そうして夏休みが終わる頃────引っ越しの手続きを終えた舞さんはおじさんの家へと行ってしまった。
「おはよう、律花」
二学期の初日、いつものように頼が私にそう挨拶する。
だけど、いつもと違うのは─────。
(そうだ、油断してた────・・・・っ!)
違うのは────同じ家にずっと頼が居るということ。
「お、はよ・・・」
寝起きだったから余計に恥ずかしくて、つい目をそらしてしまった。
「二人とも、早く朝御飯食べないと遅刻するわよー」
「「はーい」」
母に返事をするのが重なって、ついお互い顔を見合わせる。
「行こ」
頼が私に見せる笑顔が、蕩けるように幸せそうで。
「うん」
私もつい、笑顔になってしまう。
「頼くん今日からよろしくね。
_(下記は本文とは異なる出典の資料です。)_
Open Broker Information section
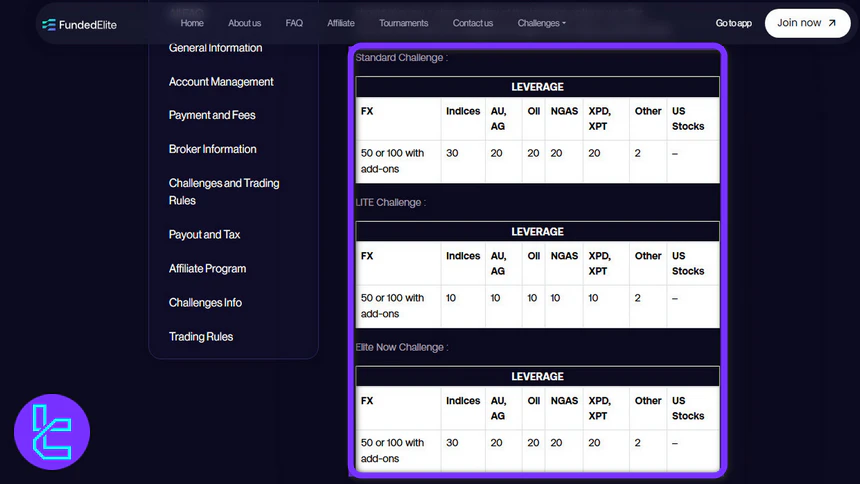Screen dimensions: 860x484 (x=213, y=149)
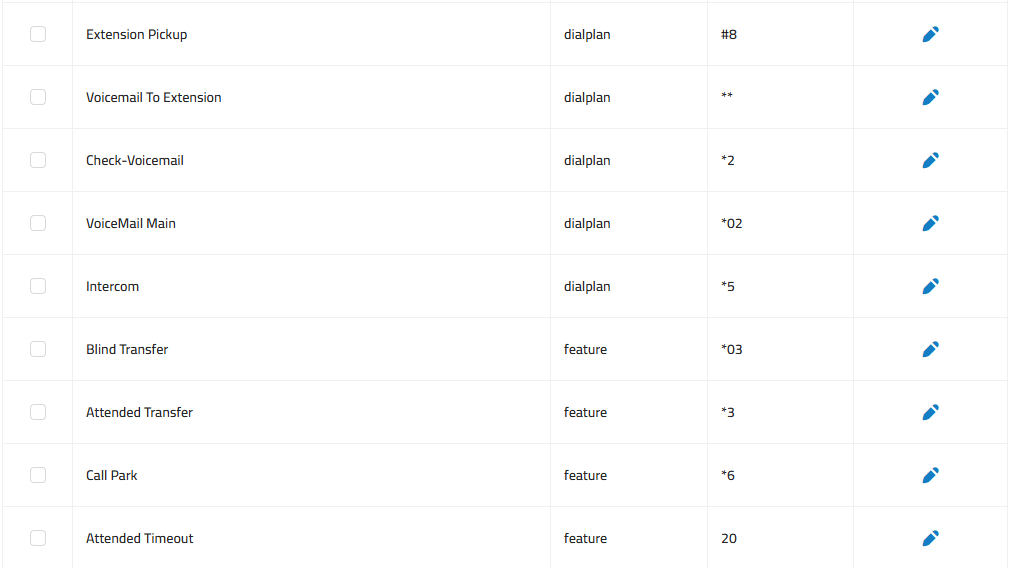Edit the Extension Pickup feature code
Viewport: 1014px width, 568px height.
(x=930, y=34)

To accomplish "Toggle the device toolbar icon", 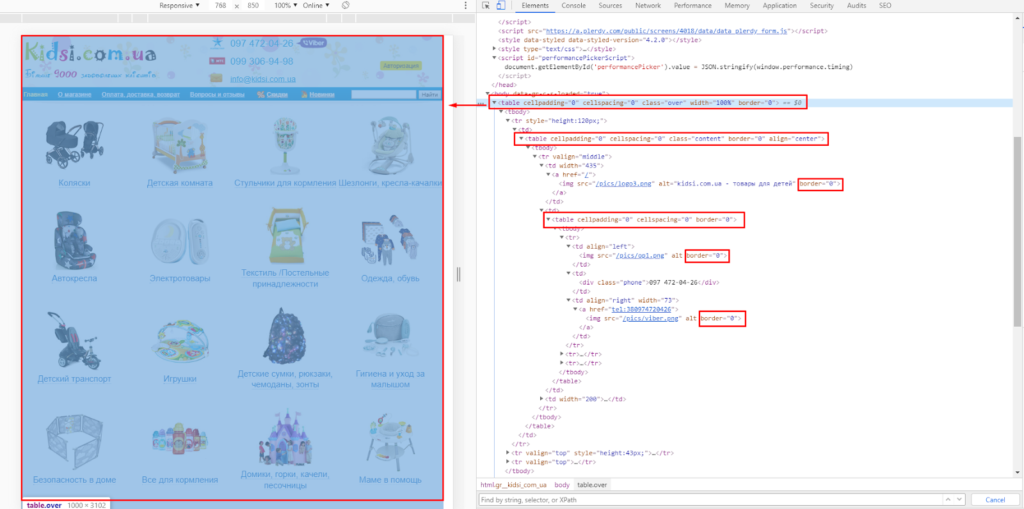I will [500, 5].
困ったことがあったら私をお母さんだと思って遠慮なく言うのよ?」
「はい、ありがとうございます」
母にしてはまともなことを言うなぁ、なんて思いながらコーヒーに口をつける。
「それからあんた達、付き合うのは良いけど家では不純異性交遊禁止だからね」
「ぶっ」
コーヒー、吹いたわ!
「おか、お母さんんっ!?何、急に───・・・」
慌ててコーヒーを拭く私を無視して、母が頼にニッコリ笑う。
「高校生は学生らしく、清いお付き合いでお願いね!ね、頼くん?」
「・・・はい、頑張ります」
よ、頼?
が、頑張るって何を!?
動揺したまんまの私を頼は気にも止めてない。
そして母を真っ直ぐに見つめながら、ハッキリと言った。
「でも、卒業したら律花ちゃん貰ってもいいですか?」
「ふふふ。それはもちろん!」
「な、何言ってんのちょっと!」
笑う母と思わずな私の声が同時に発せられた。
そして、頼が明らかに悲しそうな瞳を向けてくる。
(な、何よ───)
「律花ちゃん────約束したよね?」
(うわ、ズルい・・・・それ)
────この先どうなるのか分かりませんが、きっと、ずっと。
「そ、それはそうだけど」
「でしょ?」
私の隣にはこうして頼が居てくれるんだと、信じています。